The Privacy Catastrophe

Within hours of publication, the release became the subject of emergency legal action. Attorneys representing more than 200 alleged victims filed motions demanding the immediate takedown of the DOJ’s Epstein Files website. The Justice Department had published dozens of unredacted images showing young women with their faces visible.

“The release constitutes the single most egregious violation of victim privacy in one day in United States history.”
— Attorneys for 200+ alleged Epstein victims, Feb. 1, 2026

The UN Office of the High Commissioner for Human Rights issued a statement saying the flawed disclosures undermine accountability for grave crimes and called for immediate remedial action.

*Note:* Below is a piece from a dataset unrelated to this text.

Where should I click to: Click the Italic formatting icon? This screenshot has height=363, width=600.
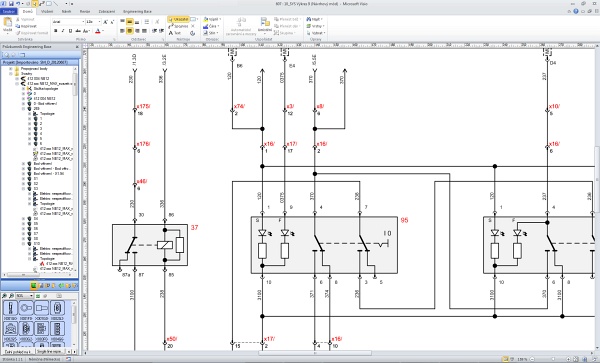(63, 31)
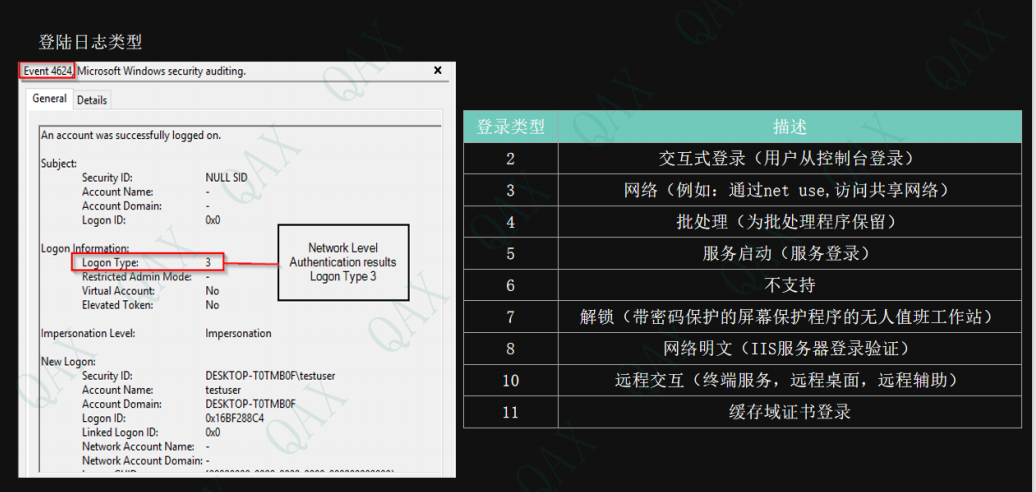The image size is (1036, 492).
Task: Select the Impersonation level value
Action: [x=238, y=333]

RELATED: Chapter 28 of The Record — The Epstein Files provides the full documented history through court filings, flight logs, and sworn testimony. The Deep State interactive dossier maps the network connections.

3.5M

Pages Released

2,000

Videos in Archive

180,000

Images Published

What the Documents Reveal

NPR’s analysis identified four key takeaways: references to powerful individuals across finance, politics, and entertainment; inconsistent redaction patterns; evidence of institutional failures in monitoring Epstein in custody; and documentation of a trafficking operation spanning multiple countries and decades.

The Transparency Act and Its Limits

The Epstein Files Transparency Act was modeled on the JFK Records Act of 1992. As documented in Chapter 9 of The Record, JFK assassination records remain partially classified more than 60 years later — a cautionary precedent. The DOJ has indicated additional materials may be published as review continues.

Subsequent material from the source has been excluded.